Dieses und andere vergleichbare Modelle will Bundesumweltminister Peter Altmaier (CDU) nun flächendeckend ausdehnen. Am Dienstag stellte er in Berlin seine Stromspar-Initiative vor. Zwei Zwecke verfolgt der Minister. Einerseits will die Bundesregierung den gesamten Stromverbrauch bis 2020 um zehn Prozent senken. Außerdem sollen die Verbraucher entlastet werden. Altmaier hofft, dass man den steigenden Strompreisen „ein Schnippchen schlagen“ kann.
Als „ehrgeiziges Ziel“ gab Altmaier aus, bis 2020 „allen Haushalten“ in Deutschland eine Energieberatung angedeihen zu lassen. Soll das funktionieren, müssten die Berater insgesamt rund 35 Millionen Haushalte besuchen, etwa fünf Millionen pro Jahr. Diese Zahl lässt das Ziel des Ministers unrealistisch erscheinen.
Bislang hätten erst zehn Prozent der Familien eine solche Beratung erhalten, sagte der Altmaier – rund vier Millionen Wohnungen. Zwei Drittel davon seien „einkommensschwache“ Haushalte. Schon im kommenden Jahr will der Minister erreichen, dass sich die Zahl der Besuche verdoppelt. „Wir müssen einige hunderttausend Haushalte pro Jahr erreichen“, so Altmaier.

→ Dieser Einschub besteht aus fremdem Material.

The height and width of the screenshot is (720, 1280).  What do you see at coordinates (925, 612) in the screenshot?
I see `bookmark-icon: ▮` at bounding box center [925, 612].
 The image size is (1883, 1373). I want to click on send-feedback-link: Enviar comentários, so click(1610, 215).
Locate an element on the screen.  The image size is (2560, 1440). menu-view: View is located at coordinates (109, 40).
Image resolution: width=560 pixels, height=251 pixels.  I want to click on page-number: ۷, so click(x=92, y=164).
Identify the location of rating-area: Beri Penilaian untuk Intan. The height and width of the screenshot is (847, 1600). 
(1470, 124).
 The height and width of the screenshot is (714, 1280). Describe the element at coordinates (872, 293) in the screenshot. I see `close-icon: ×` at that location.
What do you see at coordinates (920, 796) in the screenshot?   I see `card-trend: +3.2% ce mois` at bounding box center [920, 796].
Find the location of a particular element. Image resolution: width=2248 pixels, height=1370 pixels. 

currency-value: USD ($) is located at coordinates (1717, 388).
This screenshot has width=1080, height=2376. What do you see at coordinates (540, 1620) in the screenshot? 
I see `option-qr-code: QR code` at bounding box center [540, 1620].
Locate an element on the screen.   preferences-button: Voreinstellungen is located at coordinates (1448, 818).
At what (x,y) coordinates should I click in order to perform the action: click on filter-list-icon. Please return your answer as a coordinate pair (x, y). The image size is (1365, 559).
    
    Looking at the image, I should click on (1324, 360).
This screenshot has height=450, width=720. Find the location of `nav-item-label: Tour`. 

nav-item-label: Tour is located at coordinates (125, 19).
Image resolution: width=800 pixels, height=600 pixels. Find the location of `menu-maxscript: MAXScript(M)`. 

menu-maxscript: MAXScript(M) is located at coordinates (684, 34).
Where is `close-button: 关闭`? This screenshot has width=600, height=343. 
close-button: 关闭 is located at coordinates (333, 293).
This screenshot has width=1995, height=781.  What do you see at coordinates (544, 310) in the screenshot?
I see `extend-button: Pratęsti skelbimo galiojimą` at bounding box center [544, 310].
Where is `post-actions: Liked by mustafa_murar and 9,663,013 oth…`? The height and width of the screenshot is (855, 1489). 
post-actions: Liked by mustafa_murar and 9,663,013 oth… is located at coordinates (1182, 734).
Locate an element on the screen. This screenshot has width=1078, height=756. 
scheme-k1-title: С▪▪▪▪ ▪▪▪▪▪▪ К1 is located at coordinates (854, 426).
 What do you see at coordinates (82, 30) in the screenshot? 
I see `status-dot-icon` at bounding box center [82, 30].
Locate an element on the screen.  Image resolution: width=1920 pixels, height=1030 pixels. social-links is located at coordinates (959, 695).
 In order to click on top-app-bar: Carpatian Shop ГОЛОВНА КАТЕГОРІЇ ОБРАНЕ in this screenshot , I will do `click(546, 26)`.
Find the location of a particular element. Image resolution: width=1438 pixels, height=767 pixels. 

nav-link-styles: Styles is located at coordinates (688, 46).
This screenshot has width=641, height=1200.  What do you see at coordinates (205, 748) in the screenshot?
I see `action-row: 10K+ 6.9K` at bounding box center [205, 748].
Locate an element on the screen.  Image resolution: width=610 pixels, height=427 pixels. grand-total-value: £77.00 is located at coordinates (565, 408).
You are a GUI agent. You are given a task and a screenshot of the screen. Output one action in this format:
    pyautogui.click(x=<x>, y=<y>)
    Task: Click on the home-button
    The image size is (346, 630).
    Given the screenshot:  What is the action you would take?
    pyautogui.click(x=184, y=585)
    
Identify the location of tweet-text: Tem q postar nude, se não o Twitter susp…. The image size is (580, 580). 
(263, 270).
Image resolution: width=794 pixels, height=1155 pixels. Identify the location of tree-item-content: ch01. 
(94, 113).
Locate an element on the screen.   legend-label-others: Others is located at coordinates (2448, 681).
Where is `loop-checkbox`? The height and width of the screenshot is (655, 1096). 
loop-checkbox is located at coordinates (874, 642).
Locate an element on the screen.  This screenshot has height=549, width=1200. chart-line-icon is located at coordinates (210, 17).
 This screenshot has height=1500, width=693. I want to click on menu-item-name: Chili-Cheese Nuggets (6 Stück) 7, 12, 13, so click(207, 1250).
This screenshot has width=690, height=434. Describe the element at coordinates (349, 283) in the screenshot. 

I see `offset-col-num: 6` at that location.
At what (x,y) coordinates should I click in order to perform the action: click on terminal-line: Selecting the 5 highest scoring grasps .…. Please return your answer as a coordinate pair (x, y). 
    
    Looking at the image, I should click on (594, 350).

Energieberater Hufgard hält es aber für möglich, die Zahl der Beratungen stark zu steigern. Im Jahr 2008 habe es erst eine Beratungsstelle der Caritas in Frankfurt gegeben. Mittlerweile sei das Angebot in fast alle Bundesländer ausgedehnt worden. Den Service finanzieren unter anderem das Bundesumweltministerium, die Bundesagentur für Arbeit und die Kommunen, in denen die Beratungsstellen sitzen.
Zwar plädierte Altmaier dafür, die Beratung „quantitativ und qualitativ zu verbessern“. Woher die zusätzlichen Finanzmittel kommen sollen, wollte er allerdings nicht verraten. Diese Frage dürfte umso relevanter werden, als der Minister auch prüfen lässt, zumindest einkommensschwachen Haushalten zusätzliche Stromsparhilfen zu bezahlen.
Ulrich Schneider, der Chef des Paritätischen Wohlfahrtsverbandes, kritisierte Altmaier: „Es wäre naiv, die wachsende Armut durch steigende Energiepreise allein mit Beratungsangeboten lösen zu wollen.“ Schneider spielte unter anderem an auf die demnächst zunehmenden Kosten durch die teurere Förderung von Ökoenergie. Diese wird Durchschnittshaushalte mit bis zu 50 Euro jährlich zusätzlich belasten. Wie die Erfahrungen von Energieberater Hufgard zeigen, lassen sich derartige Zusatzkosten jedoch durchaus mit Sparmaßnahmen im Haushalt kompensieren.
Info-Kasten
Wo gibt es Energieberatung?
In rund 120 Städten bundesweit betreibt unter anderem die Caritas den Stromspar-Check. Auf der Internetseite www.stromspar-check.de findet sich die Liste der Standorte. Aktiv sind auch die Verbraucherzentralen der Bundesländer. Die Ansprechpartner stehen auf der Seite
www.verbraucherzentrale-energieberatung.de. Zudem bieten viele kommunale Stadtwerke und kommerzielle Energieversorger Beratungen an. Wer Wohnungen und Häuser renovieren oder bauen will, wendet sich am besten an Architekten, die gleichzeitig als Energieberater qualifiziert sind.